DATASET EXCERPTS:
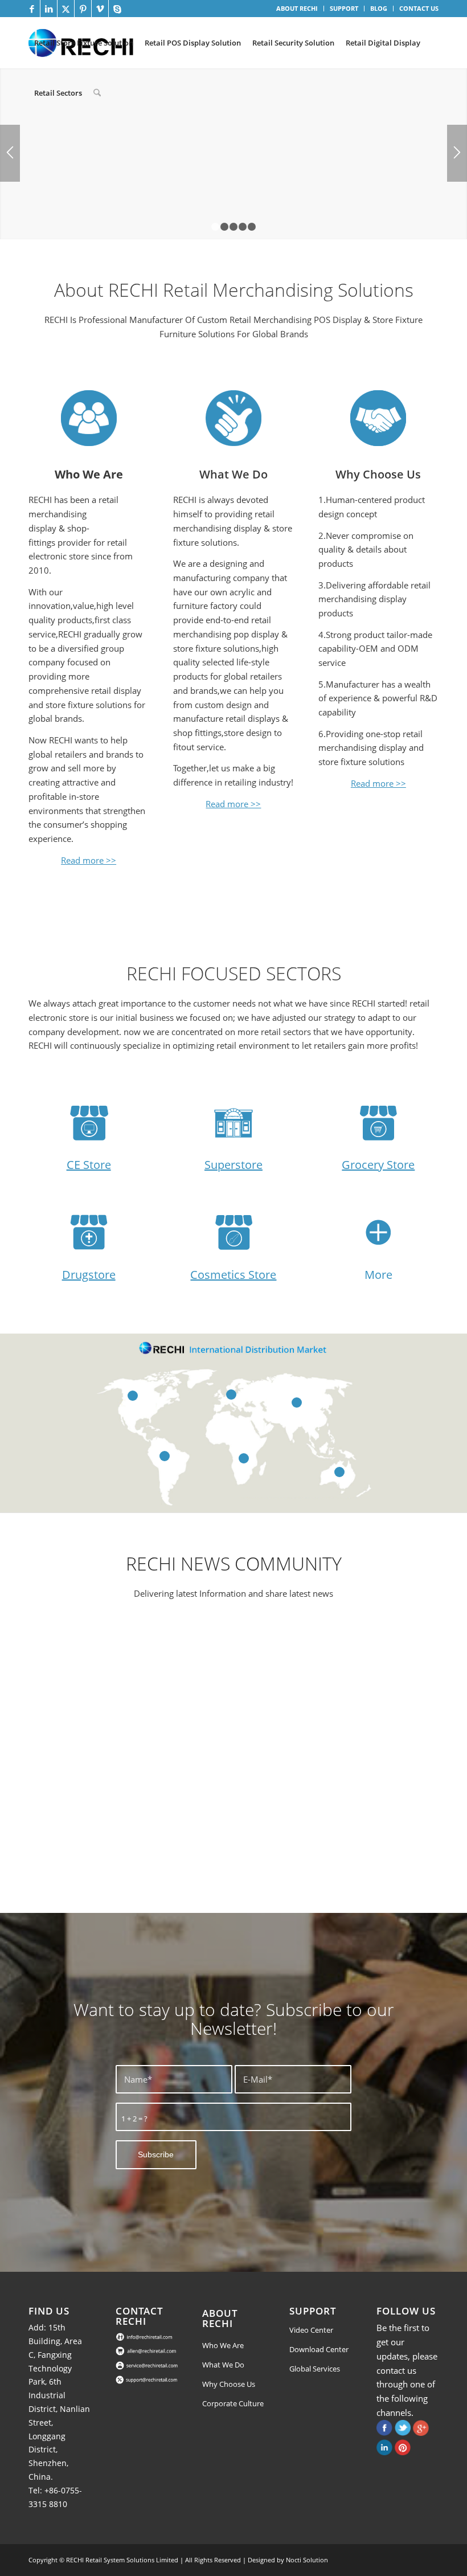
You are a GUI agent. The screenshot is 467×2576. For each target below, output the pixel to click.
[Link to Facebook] (31, 8)
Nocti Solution (307, 2559)
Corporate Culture (233, 2403)
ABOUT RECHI (297, 8)
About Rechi (220, 2318)
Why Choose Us (378, 474)
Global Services (314, 2369)
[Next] (457, 153)
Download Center (319, 2349)
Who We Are (223, 2345)
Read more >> (88, 860)
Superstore (233, 1164)
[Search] (97, 93)
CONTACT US (419, 8)
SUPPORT (344, 8)
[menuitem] (297, 8)
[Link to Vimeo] (100, 8)
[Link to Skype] (117, 8)
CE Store (89, 1164)
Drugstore (89, 1274)
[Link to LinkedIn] (48, 8)
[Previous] (10, 153)
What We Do (233, 474)
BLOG (378, 8)
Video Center (311, 2330)
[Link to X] (66, 8)
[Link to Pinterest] (83, 8)
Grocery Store (378, 1164)
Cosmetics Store (233, 1274)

TASK TO CARRY OUT: Search the material for the word "Link" and copy every matching line.

WRITTEN RESPONSE:
[Link to Facebook] (31, 8)
[Link to Vimeo] (100, 8)
[Link to Skype] (117, 8)
[Link to LinkedIn] (48, 8)
[Link to X] (66, 8)
[Link to Pinterest] (83, 8)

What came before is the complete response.